*Page text*.
"""

In Singapore, road tax serves multiple purposes: it contributes to road infrastructure maintenance, helps regulate vehicle ownership, and encourages the adoption of more environmentally friendly vehicles. The amount you pay depends primarily on your vehicle type, engine capacity or power rating, fuel type, and the age of your vehicle. With our Singapore Road Tax Calculator, you can instantly estimate your road tax liability and plan your vehicle expenses accordingly.
Understanding Singapore Road Tax
Road tax in Singapore is calculated based on a tiered system that considers your vehicle’s characteristics. For petrol and diesel cars, the primary factor is engine capacity measured in cubic centimetres (cc). For electric vehicles, road tax is calculated based on the motor’s power rating in kilowatts (kW). This system ensures that vehicles with larger engines or more powerful motors, which typically consume more energy and have greater road impact, contribute proportionally more to road maintenance.
Every registered vehicle in Singapore must maintain valid road tax to be legally driven on public roads. You can renew your road tax for either 6 or 12 months, depending on your preference. The LTA sends renewal notices approximately one month before your road tax expires, giving you adequate time to fulfil the renewal prerequisites and complete the payment process.
Engine Capacity Tiers:
EC less than 600cc: Base = S$200
600cc to 1,000cc: Base = S$200 + S$0.125 × (EC – 600)
1,001cc to 1,600cc: Base = S$250 + S$0.375 × (EC – 1,000)
1,601cc to 3,000cc: Base = S$475 + S$0.75 × (EC – 1,600)

"""

*Information supplied*.
"""

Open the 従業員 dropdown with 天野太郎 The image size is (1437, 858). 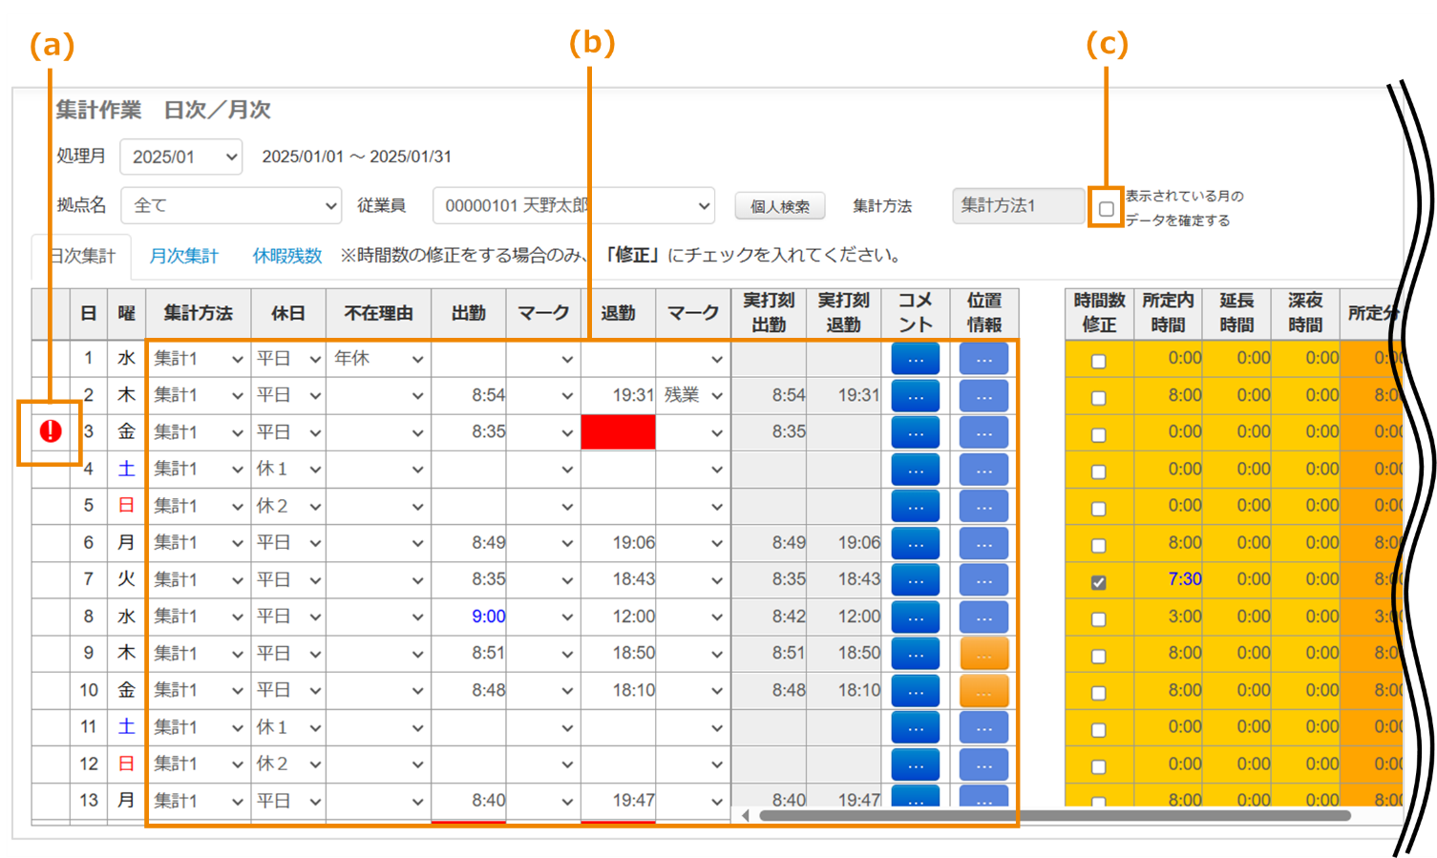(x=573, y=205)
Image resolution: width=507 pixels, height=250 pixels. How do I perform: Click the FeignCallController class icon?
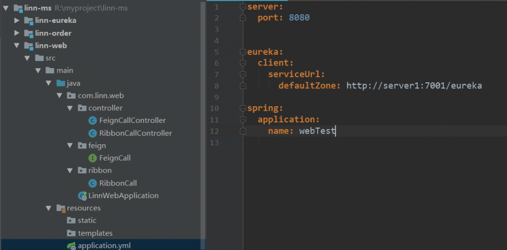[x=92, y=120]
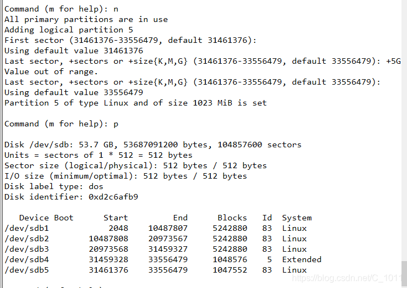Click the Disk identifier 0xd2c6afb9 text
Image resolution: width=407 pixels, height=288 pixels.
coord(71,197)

"""
"""

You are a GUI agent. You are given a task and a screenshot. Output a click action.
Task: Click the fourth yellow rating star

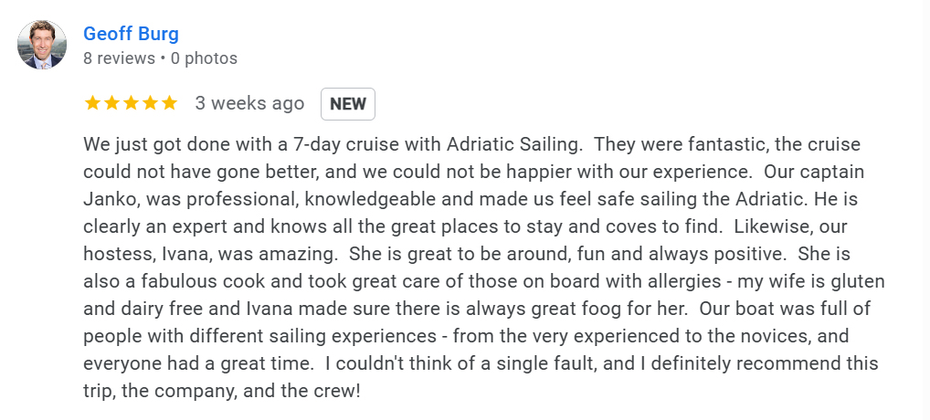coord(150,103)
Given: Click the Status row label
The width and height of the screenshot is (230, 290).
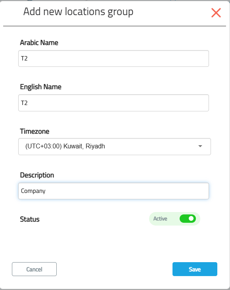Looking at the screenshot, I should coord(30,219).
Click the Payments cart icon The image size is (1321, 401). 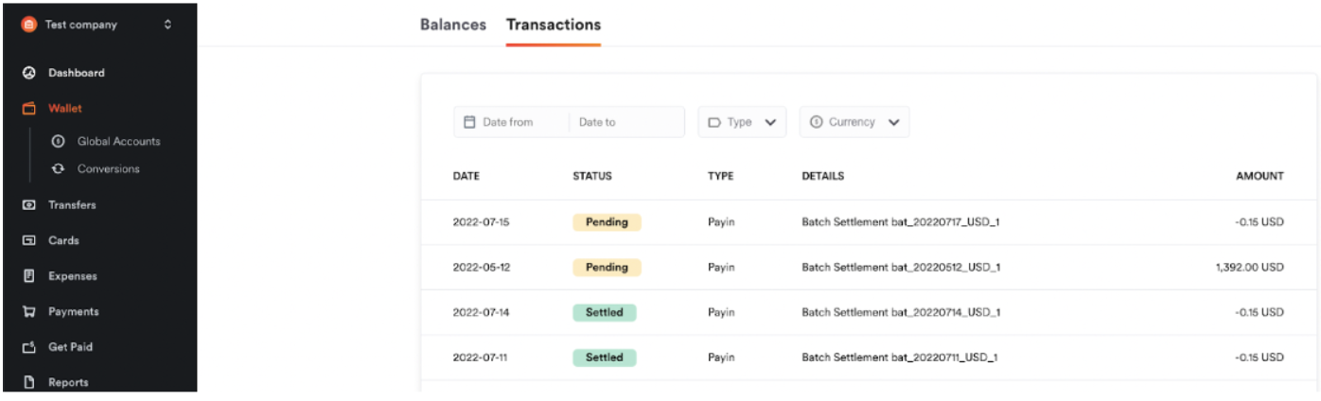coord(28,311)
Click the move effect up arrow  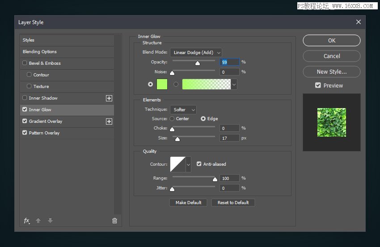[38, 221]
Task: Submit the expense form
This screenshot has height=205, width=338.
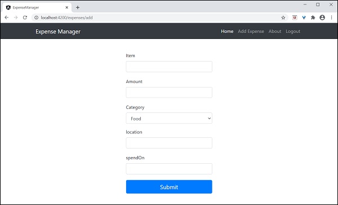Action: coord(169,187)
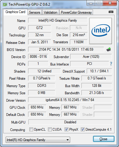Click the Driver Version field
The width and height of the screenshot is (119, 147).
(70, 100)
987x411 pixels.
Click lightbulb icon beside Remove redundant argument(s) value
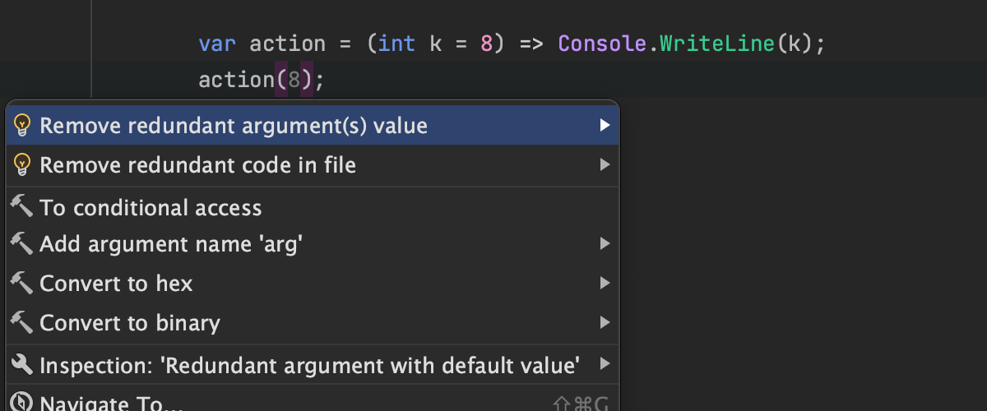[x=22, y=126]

"""
"""

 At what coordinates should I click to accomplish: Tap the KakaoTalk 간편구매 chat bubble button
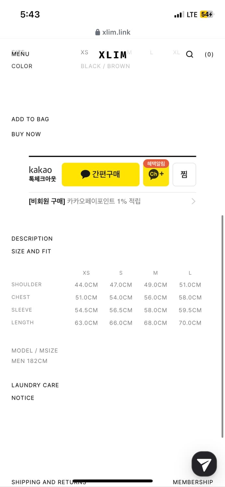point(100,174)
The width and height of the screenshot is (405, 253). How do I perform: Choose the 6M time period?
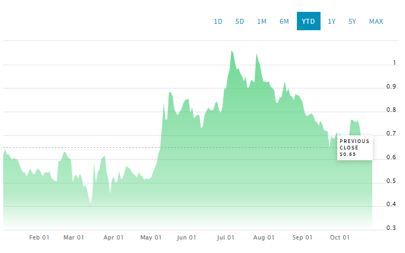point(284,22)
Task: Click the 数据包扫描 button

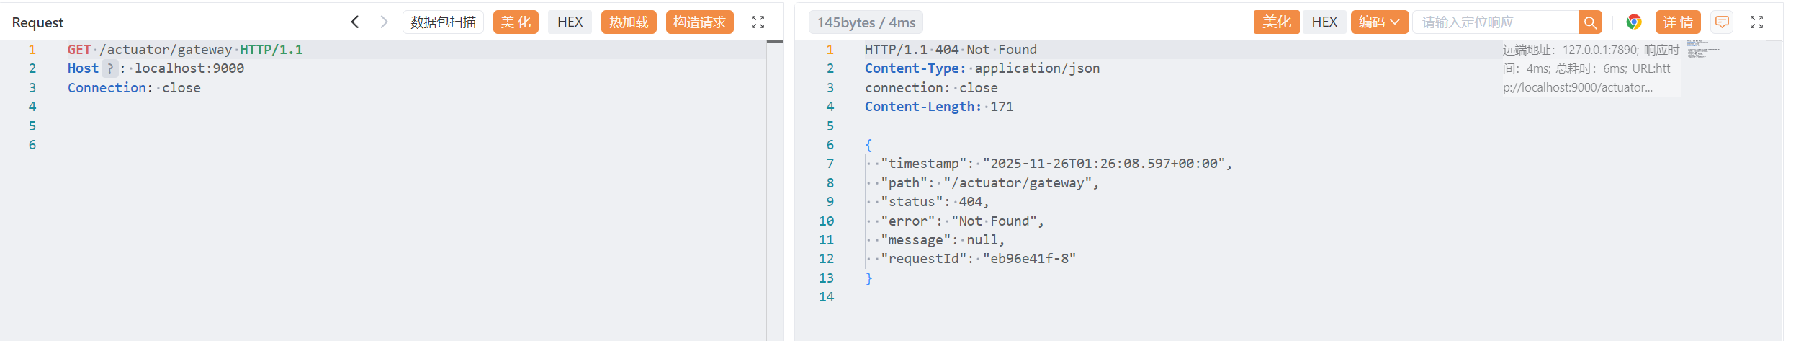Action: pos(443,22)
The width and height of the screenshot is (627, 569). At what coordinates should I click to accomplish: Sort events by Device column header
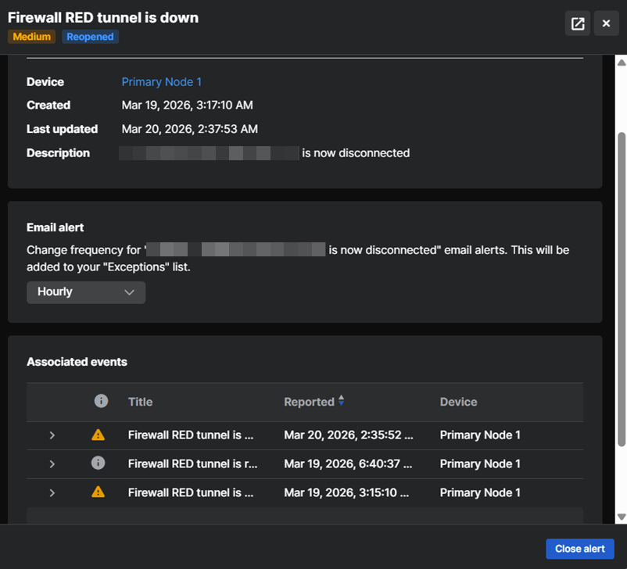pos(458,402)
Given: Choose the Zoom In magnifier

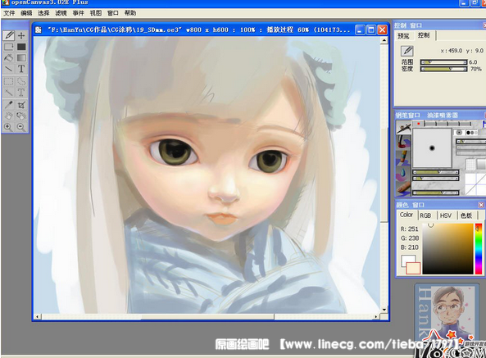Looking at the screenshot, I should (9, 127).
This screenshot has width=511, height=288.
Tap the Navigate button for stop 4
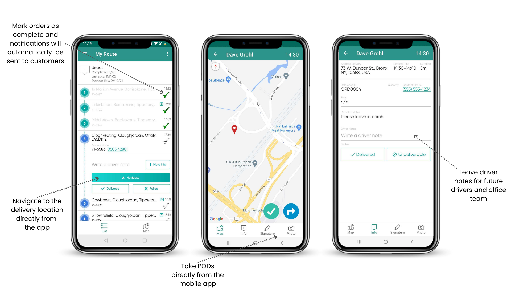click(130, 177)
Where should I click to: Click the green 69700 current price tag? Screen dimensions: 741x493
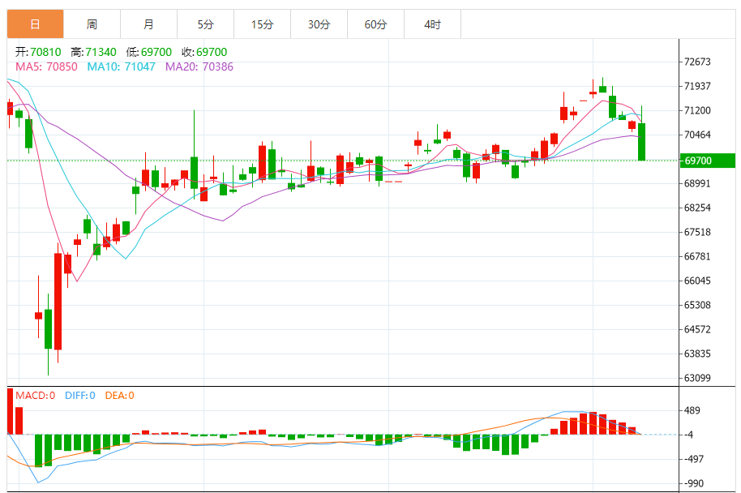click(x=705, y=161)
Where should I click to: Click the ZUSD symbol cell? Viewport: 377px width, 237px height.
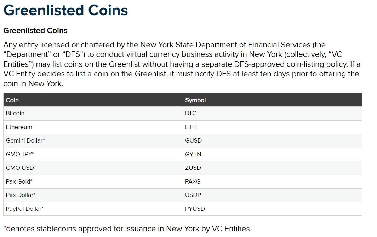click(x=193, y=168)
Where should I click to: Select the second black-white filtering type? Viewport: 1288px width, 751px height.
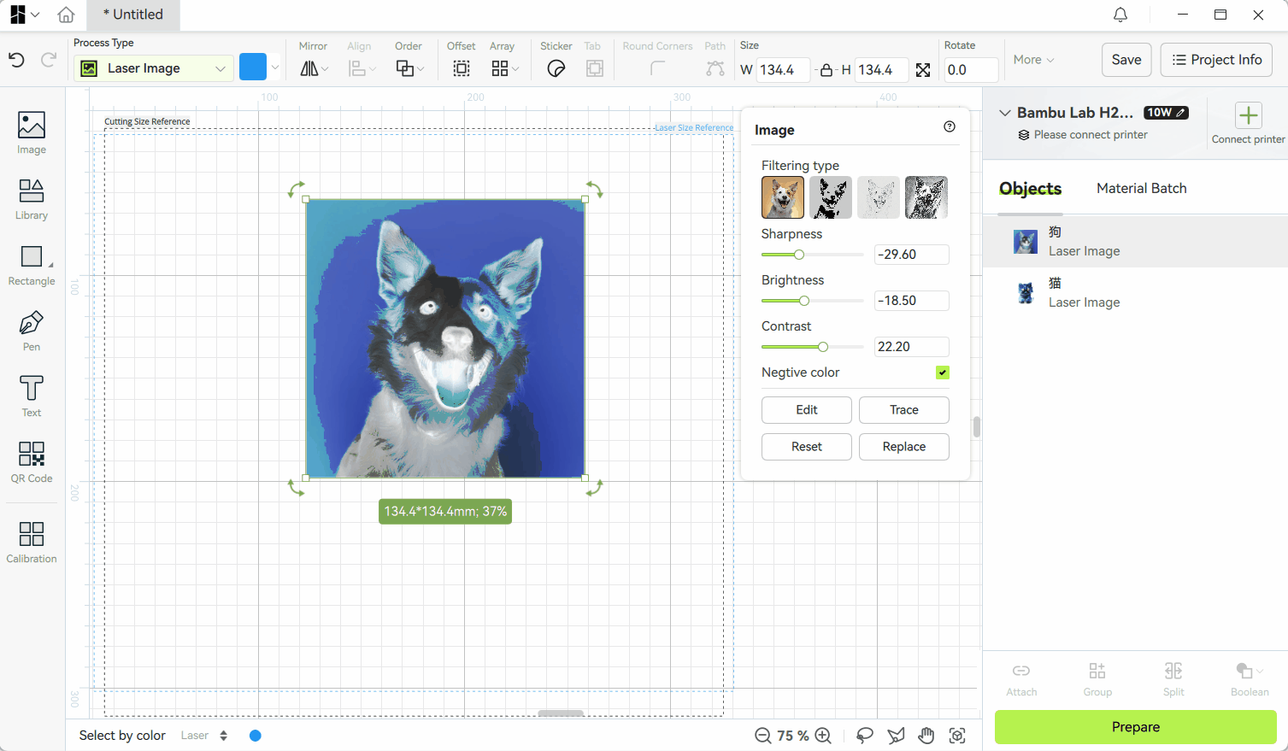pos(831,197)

"""

*Problems to solve*.
1. In the road tax text, how long before expiry does the LTA send renewal notices?
2. Select every line of the entries that contains the string "perform". Case counts.

*Results for the exercise*.
1. About one month before the road tax expires.

2.
Image resolution: width=507 pixels, height=250 pixels. How do I perform: Click the FeignCallController class icon?
The width and height of the screenshot is (405, 253). How do I perform: Choose the 6M time period?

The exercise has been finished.